— Your assignment —
Repeat exactly the lines from the one containing "The image size is (1643, 434)." through the last line of the records below, both included, and nothing else.

(Stored data)
※

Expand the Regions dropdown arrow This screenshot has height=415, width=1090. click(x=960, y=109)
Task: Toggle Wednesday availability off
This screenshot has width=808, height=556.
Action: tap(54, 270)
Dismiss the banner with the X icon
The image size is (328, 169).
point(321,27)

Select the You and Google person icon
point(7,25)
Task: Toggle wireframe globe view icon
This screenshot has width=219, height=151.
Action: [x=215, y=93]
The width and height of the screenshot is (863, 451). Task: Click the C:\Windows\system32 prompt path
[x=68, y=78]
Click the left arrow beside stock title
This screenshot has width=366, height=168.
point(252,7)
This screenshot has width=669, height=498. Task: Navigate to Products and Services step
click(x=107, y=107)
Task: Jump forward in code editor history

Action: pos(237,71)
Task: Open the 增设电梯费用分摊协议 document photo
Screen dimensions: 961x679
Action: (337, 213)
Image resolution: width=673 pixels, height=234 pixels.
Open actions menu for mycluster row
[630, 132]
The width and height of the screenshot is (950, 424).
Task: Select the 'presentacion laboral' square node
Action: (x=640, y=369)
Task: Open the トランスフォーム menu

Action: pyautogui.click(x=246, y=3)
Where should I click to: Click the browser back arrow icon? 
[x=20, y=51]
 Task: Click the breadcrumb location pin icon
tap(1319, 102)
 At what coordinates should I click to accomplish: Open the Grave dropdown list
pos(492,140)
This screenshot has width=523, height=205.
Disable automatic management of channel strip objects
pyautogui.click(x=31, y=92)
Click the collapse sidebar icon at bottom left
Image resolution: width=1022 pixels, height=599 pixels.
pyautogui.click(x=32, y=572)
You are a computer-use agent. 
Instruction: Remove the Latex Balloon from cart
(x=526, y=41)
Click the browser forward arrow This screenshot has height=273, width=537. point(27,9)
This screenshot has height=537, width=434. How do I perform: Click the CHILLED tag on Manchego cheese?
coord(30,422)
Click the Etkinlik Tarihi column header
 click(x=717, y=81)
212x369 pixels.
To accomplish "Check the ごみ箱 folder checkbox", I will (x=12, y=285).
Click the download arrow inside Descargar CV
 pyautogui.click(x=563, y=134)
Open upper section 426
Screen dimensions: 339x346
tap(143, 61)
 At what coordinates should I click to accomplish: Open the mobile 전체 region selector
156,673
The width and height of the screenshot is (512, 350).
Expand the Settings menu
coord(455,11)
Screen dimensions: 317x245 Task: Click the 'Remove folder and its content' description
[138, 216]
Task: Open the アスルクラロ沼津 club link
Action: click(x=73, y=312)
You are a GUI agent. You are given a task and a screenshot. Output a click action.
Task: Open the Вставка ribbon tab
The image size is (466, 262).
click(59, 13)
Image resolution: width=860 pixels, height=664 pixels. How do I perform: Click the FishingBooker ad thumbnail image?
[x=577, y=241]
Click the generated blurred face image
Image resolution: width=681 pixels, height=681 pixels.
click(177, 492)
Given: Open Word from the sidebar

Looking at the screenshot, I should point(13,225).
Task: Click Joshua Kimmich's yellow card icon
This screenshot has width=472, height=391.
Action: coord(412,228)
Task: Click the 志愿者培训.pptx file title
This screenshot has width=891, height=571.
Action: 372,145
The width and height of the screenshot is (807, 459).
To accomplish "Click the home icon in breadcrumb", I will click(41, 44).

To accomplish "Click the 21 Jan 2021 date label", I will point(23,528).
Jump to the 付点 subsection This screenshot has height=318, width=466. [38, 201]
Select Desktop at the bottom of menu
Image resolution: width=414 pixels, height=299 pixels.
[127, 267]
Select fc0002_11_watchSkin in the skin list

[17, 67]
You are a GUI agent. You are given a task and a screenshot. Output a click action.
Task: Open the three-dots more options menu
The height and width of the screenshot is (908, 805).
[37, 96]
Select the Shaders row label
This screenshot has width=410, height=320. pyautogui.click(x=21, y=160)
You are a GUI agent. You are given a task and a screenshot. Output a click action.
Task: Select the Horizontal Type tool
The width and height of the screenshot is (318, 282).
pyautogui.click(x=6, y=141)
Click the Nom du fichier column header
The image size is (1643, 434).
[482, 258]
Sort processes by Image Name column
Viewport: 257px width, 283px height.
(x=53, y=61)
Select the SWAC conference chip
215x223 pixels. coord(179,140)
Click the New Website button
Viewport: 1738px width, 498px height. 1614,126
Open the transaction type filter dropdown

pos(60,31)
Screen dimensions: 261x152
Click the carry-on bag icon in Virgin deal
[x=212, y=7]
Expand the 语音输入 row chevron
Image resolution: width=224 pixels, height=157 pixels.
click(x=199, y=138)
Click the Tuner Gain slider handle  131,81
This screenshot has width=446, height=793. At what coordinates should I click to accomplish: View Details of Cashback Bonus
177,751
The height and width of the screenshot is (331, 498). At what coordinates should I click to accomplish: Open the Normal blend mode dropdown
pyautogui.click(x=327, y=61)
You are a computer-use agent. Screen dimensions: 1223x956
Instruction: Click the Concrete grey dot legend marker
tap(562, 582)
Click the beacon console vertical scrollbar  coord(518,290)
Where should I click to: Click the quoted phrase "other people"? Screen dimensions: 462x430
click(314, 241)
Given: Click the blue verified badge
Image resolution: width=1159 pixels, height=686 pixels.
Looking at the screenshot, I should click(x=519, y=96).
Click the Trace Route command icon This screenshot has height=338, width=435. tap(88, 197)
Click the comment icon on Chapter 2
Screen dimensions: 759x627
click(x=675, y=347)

※

— Output below —
The image size is (1643, 434).
[482, 258]
Sort processes by Image Name column
Viewport: 257px width, 283px height.
(x=53, y=61)
Select the SWAC conference chip
215x223 pixels. coord(179,140)
Click the New Website button
Viewport: 1738px width, 498px height. 1614,126
Open the transaction type filter dropdown

pos(60,31)
Screen dimensions: 261x152
Click the carry-on bag icon in Virgin deal
[x=212, y=7]
Expand the 语音输入 row chevron
Image resolution: width=224 pixels, height=157 pixels.
click(x=199, y=138)
Click the Tuner Gain slider handle  131,81
This screenshot has width=446, height=793. At what coordinates should I click to accomplish: View Details of Cashback Bonus
177,751
The height and width of the screenshot is (331, 498). At what coordinates should I click to accomplish: Open the Normal blend mode dropdown
pyautogui.click(x=327, y=61)
You are a computer-use agent. Screen dimensions: 1223x956
Instruction: Click the Concrete grey dot legend marker
tap(562, 582)
Click the beacon console vertical scrollbar  coord(518,290)
Where should I click to: Click the quoted phrase "other people"? Screen dimensions: 462x430
click(314, 241)
Given: Click the blue verified badge
Image resolution: width=1159 pixels, height=686 pixels.
Looking at the screenshot, I should click(x=519, y=96).
Click the Trace Route command icon This screenshot has height=338, width=435. tap(88, 197)
Click the comment icon on Chapter 2
Screen dimensions: 759x627
click(x=675, y=347)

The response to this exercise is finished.